Could you reproduce all of the following entries exactly?
------ Provided records ------
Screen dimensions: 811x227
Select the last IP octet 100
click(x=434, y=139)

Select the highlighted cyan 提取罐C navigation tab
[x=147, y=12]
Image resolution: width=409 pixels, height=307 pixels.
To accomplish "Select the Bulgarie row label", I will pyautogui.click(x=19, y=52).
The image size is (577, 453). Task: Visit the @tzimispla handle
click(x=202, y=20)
------
### Written response
Screen dimensions: 811x227
Select the last IP octet 100
click(x=434, y=139)

Select the highlighted cyan 提取罐C navigation tab
[x=147, y=12]
Image resolution: width=409 pixels, height=307 pixels.
To accomplish "Select the Bulgarie row label", I will pyautogui.click(x=19, y=52).
The image size is (577, 453). Task: Visit the @tzimispla handle
click(x=202, y=20)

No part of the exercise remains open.